Entries shown
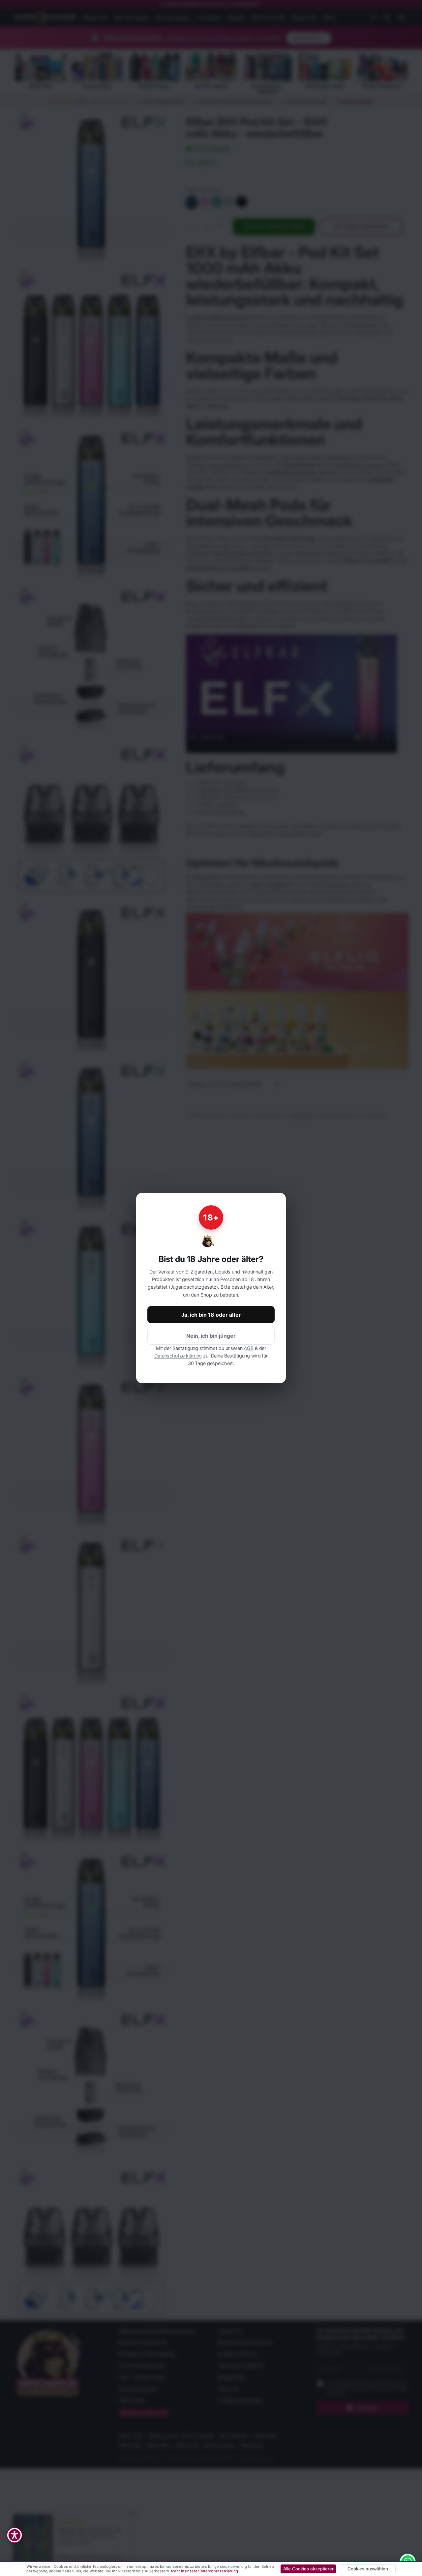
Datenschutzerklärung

---

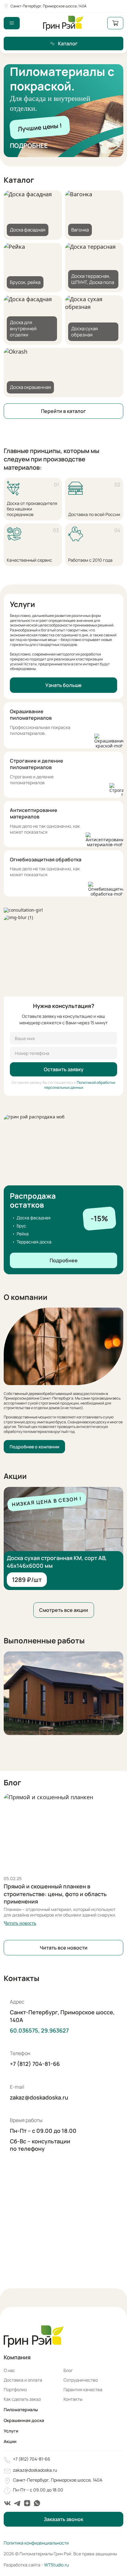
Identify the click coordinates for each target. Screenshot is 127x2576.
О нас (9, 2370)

--

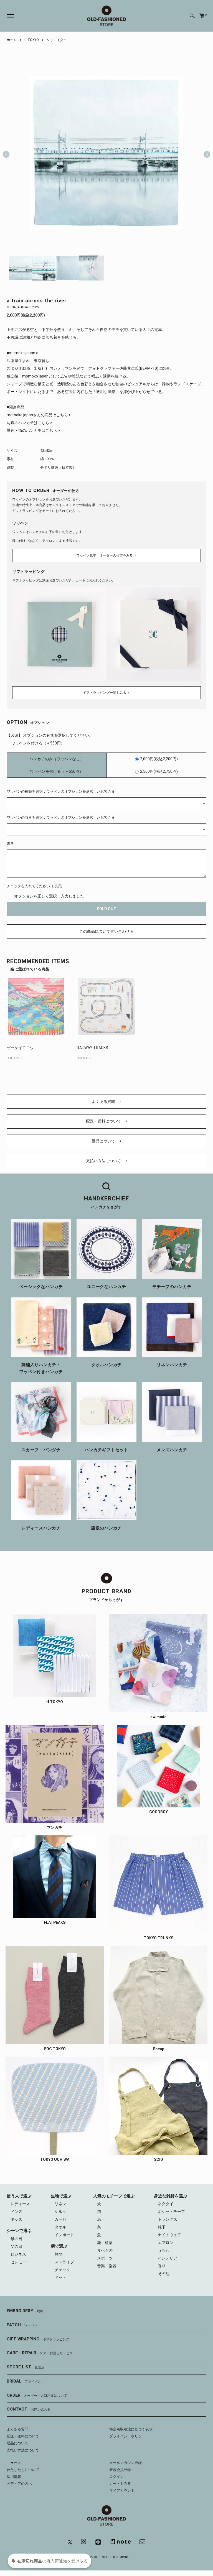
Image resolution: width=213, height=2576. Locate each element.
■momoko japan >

Your instructions
Report how many lines in the listing above hold the string "each", giving the number and no other words.

Exercise result
2